Source information below:
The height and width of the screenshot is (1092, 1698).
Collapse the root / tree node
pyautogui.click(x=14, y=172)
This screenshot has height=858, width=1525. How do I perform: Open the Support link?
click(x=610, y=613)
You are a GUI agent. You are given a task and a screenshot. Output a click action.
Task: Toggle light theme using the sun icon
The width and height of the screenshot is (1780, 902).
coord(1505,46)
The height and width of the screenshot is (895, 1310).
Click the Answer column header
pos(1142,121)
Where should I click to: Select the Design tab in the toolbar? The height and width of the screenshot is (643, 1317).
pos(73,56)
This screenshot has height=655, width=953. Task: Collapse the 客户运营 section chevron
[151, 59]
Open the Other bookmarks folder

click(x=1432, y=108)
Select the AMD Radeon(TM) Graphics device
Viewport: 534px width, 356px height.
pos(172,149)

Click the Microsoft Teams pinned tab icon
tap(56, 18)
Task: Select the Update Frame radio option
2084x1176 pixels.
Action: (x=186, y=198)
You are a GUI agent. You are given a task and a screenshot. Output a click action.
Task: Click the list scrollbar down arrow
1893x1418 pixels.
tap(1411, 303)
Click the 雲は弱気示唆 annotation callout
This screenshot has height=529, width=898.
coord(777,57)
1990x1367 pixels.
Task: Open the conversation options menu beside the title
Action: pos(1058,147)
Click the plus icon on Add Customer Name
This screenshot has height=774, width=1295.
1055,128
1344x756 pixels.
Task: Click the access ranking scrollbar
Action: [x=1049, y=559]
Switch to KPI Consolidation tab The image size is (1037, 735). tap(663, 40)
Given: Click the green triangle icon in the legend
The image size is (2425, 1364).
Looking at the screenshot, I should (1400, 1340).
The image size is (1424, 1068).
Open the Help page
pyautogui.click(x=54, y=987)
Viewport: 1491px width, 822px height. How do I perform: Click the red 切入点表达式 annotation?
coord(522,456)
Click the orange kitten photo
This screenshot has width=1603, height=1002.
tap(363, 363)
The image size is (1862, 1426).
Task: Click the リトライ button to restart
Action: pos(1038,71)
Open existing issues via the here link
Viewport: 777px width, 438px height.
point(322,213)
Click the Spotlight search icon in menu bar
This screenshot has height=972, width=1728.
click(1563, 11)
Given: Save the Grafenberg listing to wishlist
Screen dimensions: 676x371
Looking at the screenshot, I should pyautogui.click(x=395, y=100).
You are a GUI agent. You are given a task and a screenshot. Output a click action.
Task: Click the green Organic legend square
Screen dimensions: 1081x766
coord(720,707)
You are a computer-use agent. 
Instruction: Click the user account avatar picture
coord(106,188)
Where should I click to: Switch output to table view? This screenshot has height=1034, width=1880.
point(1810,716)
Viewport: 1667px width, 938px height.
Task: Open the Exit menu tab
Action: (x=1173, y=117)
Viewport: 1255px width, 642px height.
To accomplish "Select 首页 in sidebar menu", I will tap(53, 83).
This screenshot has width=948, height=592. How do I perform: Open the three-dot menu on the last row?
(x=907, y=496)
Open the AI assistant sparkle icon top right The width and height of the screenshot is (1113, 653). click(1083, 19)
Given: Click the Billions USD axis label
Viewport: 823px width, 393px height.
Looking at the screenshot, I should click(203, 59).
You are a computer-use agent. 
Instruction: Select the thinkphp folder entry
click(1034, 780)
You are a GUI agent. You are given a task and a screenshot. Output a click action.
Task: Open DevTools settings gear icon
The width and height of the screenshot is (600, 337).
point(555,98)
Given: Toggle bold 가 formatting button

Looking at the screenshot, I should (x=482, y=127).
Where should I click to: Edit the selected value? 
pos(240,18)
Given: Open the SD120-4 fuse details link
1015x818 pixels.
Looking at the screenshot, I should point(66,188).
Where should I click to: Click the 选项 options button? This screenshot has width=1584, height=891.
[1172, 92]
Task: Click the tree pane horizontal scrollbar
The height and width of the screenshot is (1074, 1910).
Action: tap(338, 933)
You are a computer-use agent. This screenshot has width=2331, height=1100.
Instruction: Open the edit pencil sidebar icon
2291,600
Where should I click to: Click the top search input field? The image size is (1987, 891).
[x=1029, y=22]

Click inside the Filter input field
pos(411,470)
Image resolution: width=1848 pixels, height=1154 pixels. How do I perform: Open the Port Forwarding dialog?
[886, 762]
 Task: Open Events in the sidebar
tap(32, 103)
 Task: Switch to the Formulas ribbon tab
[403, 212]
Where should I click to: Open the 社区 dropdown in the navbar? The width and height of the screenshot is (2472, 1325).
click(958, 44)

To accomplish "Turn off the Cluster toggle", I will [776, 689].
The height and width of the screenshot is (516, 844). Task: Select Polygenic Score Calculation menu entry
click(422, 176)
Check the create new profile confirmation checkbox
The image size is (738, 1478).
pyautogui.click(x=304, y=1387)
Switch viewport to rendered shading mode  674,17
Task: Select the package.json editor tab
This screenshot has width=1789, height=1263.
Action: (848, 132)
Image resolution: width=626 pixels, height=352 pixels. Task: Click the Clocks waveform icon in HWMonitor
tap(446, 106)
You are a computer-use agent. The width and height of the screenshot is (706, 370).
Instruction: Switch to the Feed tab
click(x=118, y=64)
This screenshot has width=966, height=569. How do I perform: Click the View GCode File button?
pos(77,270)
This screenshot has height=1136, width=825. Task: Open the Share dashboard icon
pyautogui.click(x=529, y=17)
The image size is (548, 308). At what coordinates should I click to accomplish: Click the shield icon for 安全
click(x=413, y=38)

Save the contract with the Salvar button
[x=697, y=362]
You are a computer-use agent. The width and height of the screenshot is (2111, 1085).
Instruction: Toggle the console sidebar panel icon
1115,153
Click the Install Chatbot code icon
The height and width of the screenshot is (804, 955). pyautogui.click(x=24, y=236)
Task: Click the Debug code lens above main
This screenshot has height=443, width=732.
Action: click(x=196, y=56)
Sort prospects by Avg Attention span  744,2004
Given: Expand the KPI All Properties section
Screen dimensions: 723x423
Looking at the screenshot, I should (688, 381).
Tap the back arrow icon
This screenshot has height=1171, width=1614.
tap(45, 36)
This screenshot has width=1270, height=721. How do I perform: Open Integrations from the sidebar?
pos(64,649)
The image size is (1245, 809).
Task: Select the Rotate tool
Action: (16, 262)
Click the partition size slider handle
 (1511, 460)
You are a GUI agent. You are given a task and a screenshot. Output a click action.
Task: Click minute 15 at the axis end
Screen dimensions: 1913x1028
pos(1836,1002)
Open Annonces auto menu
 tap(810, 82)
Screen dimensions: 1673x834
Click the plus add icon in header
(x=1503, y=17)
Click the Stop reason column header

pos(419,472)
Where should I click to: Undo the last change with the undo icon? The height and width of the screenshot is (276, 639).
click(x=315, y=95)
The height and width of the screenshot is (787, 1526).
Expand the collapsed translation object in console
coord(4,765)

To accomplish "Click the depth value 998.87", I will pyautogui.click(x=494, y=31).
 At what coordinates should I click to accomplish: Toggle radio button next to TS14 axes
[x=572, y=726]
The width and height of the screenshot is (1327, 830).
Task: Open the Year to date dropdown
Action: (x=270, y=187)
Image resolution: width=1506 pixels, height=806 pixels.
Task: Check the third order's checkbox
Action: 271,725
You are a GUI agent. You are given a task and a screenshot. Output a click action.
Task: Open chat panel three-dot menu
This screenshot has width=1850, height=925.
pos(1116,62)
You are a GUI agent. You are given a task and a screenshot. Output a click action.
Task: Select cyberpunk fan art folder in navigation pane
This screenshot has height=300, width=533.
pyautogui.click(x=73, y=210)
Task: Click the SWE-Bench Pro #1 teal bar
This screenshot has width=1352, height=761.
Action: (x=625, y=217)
End of Source information.
Action item: Make an exact copy of all the data.

Result of the task:
The height and width of the screenshot is (1092, 1698).
Collapse the root / tree node
pyautogui.click(x=14, y=172)
This screenshot has height=858, width=1525. How do I perform: Open the Support link?
click(x=610, y=613)
You are a GUI agent. You are given a task and a screenshot. Output a click action.
Task: Toggle light theme using the sun icon
The width and height of the screenshot is (1780, 902).
coord(1505,46)
The height and width of the screenshot is (895, 1310).
Click the Answer column header
pos(1142,121)
Where should I click to: Select the Design tab in the toolbar? The height and width of the screenshot is (643, 1317).
pos(73,56)
This screenshot has height=655, width=953. Task: Collapse the 客户运营 section chevron
[151, 59]
Open the Other bookmarks folder

click(x=1432, y=108)
Select the AMD Radeon(TM) Graphics device
Viewport: 534px width, 356px height.
pos(172,149)

Click the Microsoft Teams pinned tab icon
tap(56, 18)
Task: Select the Update Frame radio option
2084x1176 pixels.
Action: (x=186, y=198)
You are a GUI agent. You are given a task and a screenshot. Output a click action.
Task: Click the list scrollbar down arrow
1893x1418 pixels.
tap(1411, 303)
Click the 雲は弱気示唆 annotation callout
This screenshot has height=529, width=898.
coord(777,57)
1990x1367 pixels.
Task: Open the conversation options menu beside the title
Action: pos(1058,147)
Click the plus icon on Add Customer Name
This screenshot has height=774, width=1295.
1055,128
1344x756 pixels.
Task: Click the access ranking scrollbar
Action: [x=1049, y=559]
Switch to KPI Consolidation tab The image size is (1037, 735). tap(663, 40)
Given: Click the green triangle icon in the legend
The image size is (2425, 1364).
Looking at the screenshot, I should (1400, 1340).
The image size is (1424, 1068).
Open the Help page
pyautogui.click(x=54, y=987)
Viewport: 1491px width, 822px height. How do I perform: Click the red 切入点表达式 annotation?
coord(522,456)
Click the orange kitten photo
This screenshot has width=1603, height=1002.
tap(363, 363)
The image size is (1862, 1426).
Task: Click the リトライ button to restart
Action: pos(1038,71)
Open existing issues via the here link
Viewport: 777px width, 438px height.
point(322,213)
Click the Spotlight search icon in menu bar
This screenshot has height=972, width=1728.
click(1563, 11)
Given: Save the Grafenberg listing to wishlist
Screen dimensions: 676x371
Looking at the screenshot, I should pyautogui.click(x=395, y=100).
You are a GUI agent. You are given a task and a screenshot. Output a click action.
Task: Click the green Organic legend square
Screen dimensions: 1081x766
coord(720,707)
You are a computer-use agent. 
Instruction: Click the user account avatar picture
coord(106,188)
Where should I click to: Switch output to table view? This screenshot has height=1034, width=1880.
point(1810,716)
Viewport: 1667px width, 938px height.
Task: Open the Exit menu tab
Action: (x=1173, y=117)
Viewport: 1255px width, 642px height.
To accomplish "Select 首页 in sidebar menu", I will tap(53, 83).
This screenshot has width=948, height=592. How do I perform: Open the three-dot menu on the last row?
(x=907, y=496)
Open the AI assistant sparkle icon top right The width and height of the screenshot is (1113, 653). click(1083, 19)
Given: Click the Billions USD axis label
Viewport: 823px width, 393px height.
Looking at the screenshot, I should click(203, 59).
You are a computer-use agent. 
Instruction: Select the thinkphp folder entry
click(1034, 780)
You are a GUI agent. You are given a task and a screenshot. Output a click action.
Task: Open DevTools settings gear icon
The width and height of the screenshot is (600, 337).
point(555,98)
Given: Toggle bold 가 formatting button

Looking at the screenshot, I should (x=482, y=127).
Where should I click to: Edit the selected value? 
pos(240,18)
Given: Open the SD120-4 fuse details link
1015x818 pixels.
Looking at the screenshot, I should point(66,188).
Where should I click to: Click the 选项 options button? This screenshot has width=1584, height=891.
[1172, 92]
Task: Click the tree pane horizontal scrollbar
The height and width of the screenshot is (1074, 1910).
Action: tap(338, 933)
You are a computer-use agent. This screenshot has width=2331, height=1100.
Instruction: Open the edit pencil sidebar icon
2291,600
Where should I click to: Click the top search input field? The image size is (1987, 891).
[x=1029, y=22]

Click inside the Filter input field
pos(411,470)
Image resolution: width=1848 pixels, height=1154 pixels. How do I perform: Open the Port Forwarding dialog?
[886, 762]
 Task: Open Events in the sidebar
tap(32, 103)
 Task: Switch to the Formulas ribbon tab
[403, 212]
Where should I click to: Open the 社区 dropdown in the navbar? The width and height of the screenshot is (2472, 1325).
click(958, 44)

To accomplish "Turn off the Cluster toggle", I will [776, 689].
The height and width of the screenshot is (516, 844). Task: Select Polygenic Score Calculation menu entry
click(422, 176)
Check the create new profile confirmation checkbox
The image size is (738, 1478).
pyautogui.click(x=304, y=1387)
Switch viewport to rendered shading mode  674,17
Task: Select the package.json editor tab
This screenshot has width=1789, height=1263.
Action: (848, 132)
Image resolution: width=626 pixels, height=352 pixels. Task: Click the Clocks waveform icon in HWMonitor
tap(446, 106)
You are a computer-use agent. The width and height of the screenshot is (706, 370).
Instruction: Switch to the Feed tab
click(x=118, y=64)
This screenshot has width=966, height=569. How do I perform: Click the View GCode File button?
pos(77,270)
This screenshot has height=1136, width=825. Task: Open the Share dashboard icon
pyautogui.click(x=529, y=17)
The image size is (548, 308). At what coordinates should I click to accomplish: Click the shield icon for 安全
click(x=413, y=38)

Save the contract with the Salvar button
[x=697, y=362]
You are a computer-use agent. The width and height of the screenshot is (2111, 1085).
Instruction: Toggle the console sidebar panel icon
1115,153
Click the Install Chatbot code icon
The height and width of the screenshot is (804, 955). pyautogui.click(x=24, y=236)
Task: Click the Debug code lens above main
This screenshot has height=443, width=732.
Action: click(x=196, y=56)
Sort prospects by Avg Attention span  744,2004
Given: Expand the KPI All Properties section
Screen dimensions: 723x423
Looking at the screenshot, I should (688, 381).
Tap the back arrow icon
This screenshot has height=1171, width=1614.
tap(45, 36)
This screenshot has width=1270, height=721. How do I perform: Open Integrations from the sidebar?
pos(64,649)
The image size is (1245, 809).
Task: Select the Rotate tool
Action: (16, 262)
Click the partition size slider handle
 (1511, 460)
You are a GUI agent. You are given a task and a screenshot. Output a click action.
Task: Click minute 15 at the axis end
Screen dimensions: 1913x1028
pos(1836,1002)
Open Annonces auto menu
 tap(810, 82)
Screen dimensions: 1673x834
Click the plus add icon in header
(x=1503, y=17)
Click the Stop reason column header

pos(419,472)
Where should I click to: Undo the last change with the undo icon? The height and width of the screenshot is (276, 639).
click(x=315, y=95)
The height and width of the screenshot is (787, 1526).
Expand the collapsed translation object in console
coord(4,765)

To accomplish "Click the depth value 998.87", I will pyautogui.click(x=494, y=31).
 At what coordinates should I click to accomplish: Toggle radio button next to TS14 axes
[x=572, y=726]
The width and height of the screenshot is (1327, 830).
Task: Open the Year to date dropdown
Action: (x=270, y=187)
Image resolution: width=1506 pixels, height=806 pixels.
Task: Check the third order's checkbox
Action: 271,725
You are a GUI agent. You are given a task and a screenshot. Output a click action.
Task: Open chat panel three-dot menu
This screenshot has width=1850, height=925.
pos(1116,62)
You are a GUI agent. You are given a task and a screenshot. Output a click action.
Task: Select cyberpunk fan art folder in navigation pane
This screenshot has height=300, width=533.
pyautogui.click(x=73, y=210)
Task: Click the SWE-Bench Pro #1 teal bar
This screenshot has width=1352, height=761.
Action: (x=625, y=217)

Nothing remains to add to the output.